::: DATASET :::

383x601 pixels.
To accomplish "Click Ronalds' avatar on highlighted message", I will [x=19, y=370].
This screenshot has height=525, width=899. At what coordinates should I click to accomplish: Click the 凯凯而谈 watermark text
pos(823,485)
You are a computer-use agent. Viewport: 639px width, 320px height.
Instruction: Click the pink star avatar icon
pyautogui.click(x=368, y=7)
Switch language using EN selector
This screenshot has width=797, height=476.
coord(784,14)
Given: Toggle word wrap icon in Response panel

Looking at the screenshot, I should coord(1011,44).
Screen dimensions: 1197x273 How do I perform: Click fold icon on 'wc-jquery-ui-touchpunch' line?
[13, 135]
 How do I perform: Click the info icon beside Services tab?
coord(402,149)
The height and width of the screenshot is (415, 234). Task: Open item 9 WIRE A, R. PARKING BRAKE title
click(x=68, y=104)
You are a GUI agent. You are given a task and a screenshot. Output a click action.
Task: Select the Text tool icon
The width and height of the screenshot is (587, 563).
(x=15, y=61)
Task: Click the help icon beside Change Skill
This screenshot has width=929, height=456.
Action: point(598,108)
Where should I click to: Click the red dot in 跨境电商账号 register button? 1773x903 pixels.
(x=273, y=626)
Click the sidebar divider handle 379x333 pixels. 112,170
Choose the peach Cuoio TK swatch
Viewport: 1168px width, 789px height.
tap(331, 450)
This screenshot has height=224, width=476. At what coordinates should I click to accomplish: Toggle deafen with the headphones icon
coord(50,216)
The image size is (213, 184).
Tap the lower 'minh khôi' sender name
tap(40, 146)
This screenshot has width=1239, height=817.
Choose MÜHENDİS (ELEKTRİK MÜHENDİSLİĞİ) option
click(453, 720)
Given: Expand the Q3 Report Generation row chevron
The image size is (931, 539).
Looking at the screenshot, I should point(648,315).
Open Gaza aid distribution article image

:::

| TASK STATEMENT |
The word "agent" may appear in several lines of the data; copy every line where it does.

| EXPECTED OUTPUT |
You are a computer-use agent. Viewport: 639px width, 320px height.
You are a GUI agent. You are given a task and a screenshot. Output a click action.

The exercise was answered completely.